TASK 1: In the article about how Jehovah's Witnesses elders handle child sexual abuse cases, how old is the girl who asks Rogier Haverkamp her question?
TASK 2: Continue the translated Trouw article on Jehovah's Witnesses elders and child sexual abuse, beginning right after its final sentence.

PROVIDED TEXT:
[start]

This is a translation of the July 21, 2017 article in Trouw, a major Dutch newspaper, concerning what is expected of Jehovah’s Witnesses elders when handling cases of child sexual abuse. This is the first of a series of articles exposing the poor way that the Organization handles child sexual abuse. These articles coincided with the annual Regional Convention of Jehovah’s Witnesses and were released about the same time that another exposé was broadcast by the BBC.
Click here to view the original article in Dutch.
Elders Are Investigators, Judges, and Psychologists
“Is it normal for a brother to touch her breast”, the 16 year old asks of Rogier Haverkamp. In the middle of the street in a suburban residential area, the elder stops. Did he hear that right? Beside him is a young sister, with whom he has been in service proclaiming Jehovah’s happy message.
“No absolutely not” he says.
The man is not only touching her says the girl. He has also touched others including Rogier’s daughter.

[end]

DATA SHOWN:
[start]

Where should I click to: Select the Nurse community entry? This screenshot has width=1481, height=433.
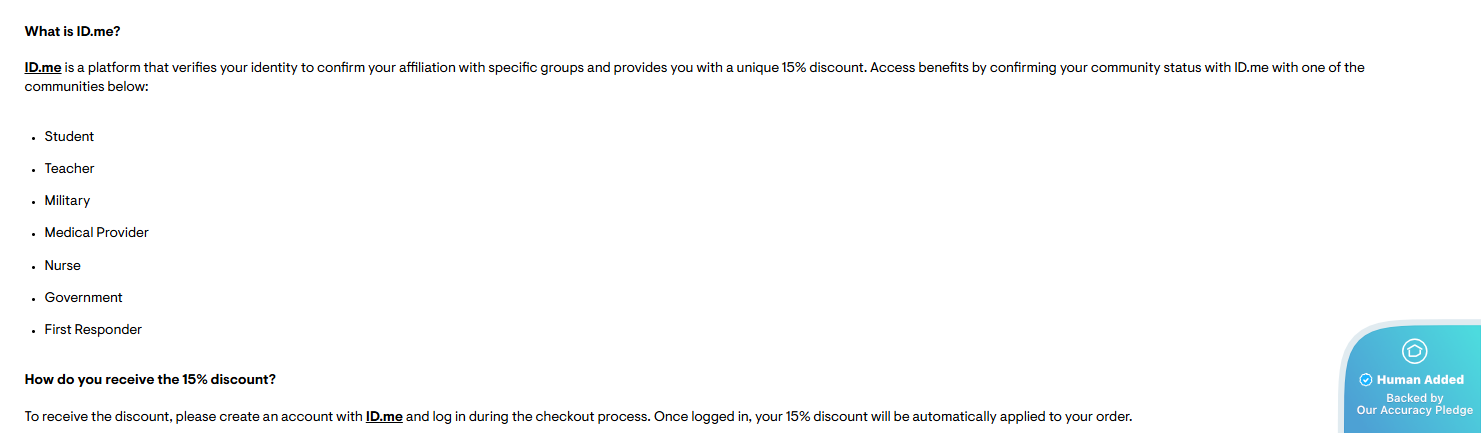62,265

[end]

TASK RESPONSE 1: 16 years old

TASK RESPONSE 2:
The events of that day in 1999 is the start of a difficult course for Haverkamp (now 53). The Flemish man has been a faithful witness of Jehovah in his congregation. He has been raised in the truth. At 18 years of age he was imprisoned for refusing military service – Jehovah’s witnesses do not serve in the worlds armies. Neither did he.
In House Dealings
Haverkamp wants to investigate this abuse story thoroughly. With the same determination as he goes door to door, he visits brother Henry, who is accused of the inappropriate touching. “I immediately engaged 2 other elders as the case was serious enough”, says Haverkamp 18 years later.
The handling of sexual misconduct is a problem within the association of Jehovah’s witnesses. The handling of these cases takes place in-house and has traumatic consequences for the victims. This is the conclusion Trouw has come to after conversations with victims, members and ex-members. This article is the story of an ex-witness who tried to make a case out of this abuse story.
In a different edition of Trouw will be the story of Marianne de Voogd, regarding the abuse she suffered. Tomorrow is the story of Mark, a male victim.
These stories show that abuse victims do not get the help they deserve. The perpetrators are protected and not much is done to prevent it from occurring again. This creates an unsafe situation for children. The christian association – a sect according to some has approximately 30,000 members in the Netherlands and 25,000 members in Belgium and is also called the Watchtower Society.
Abuse is often swept under the rug, according to those involved. Even if someone would like to help a victim find justice, it is made impossible by the leadership.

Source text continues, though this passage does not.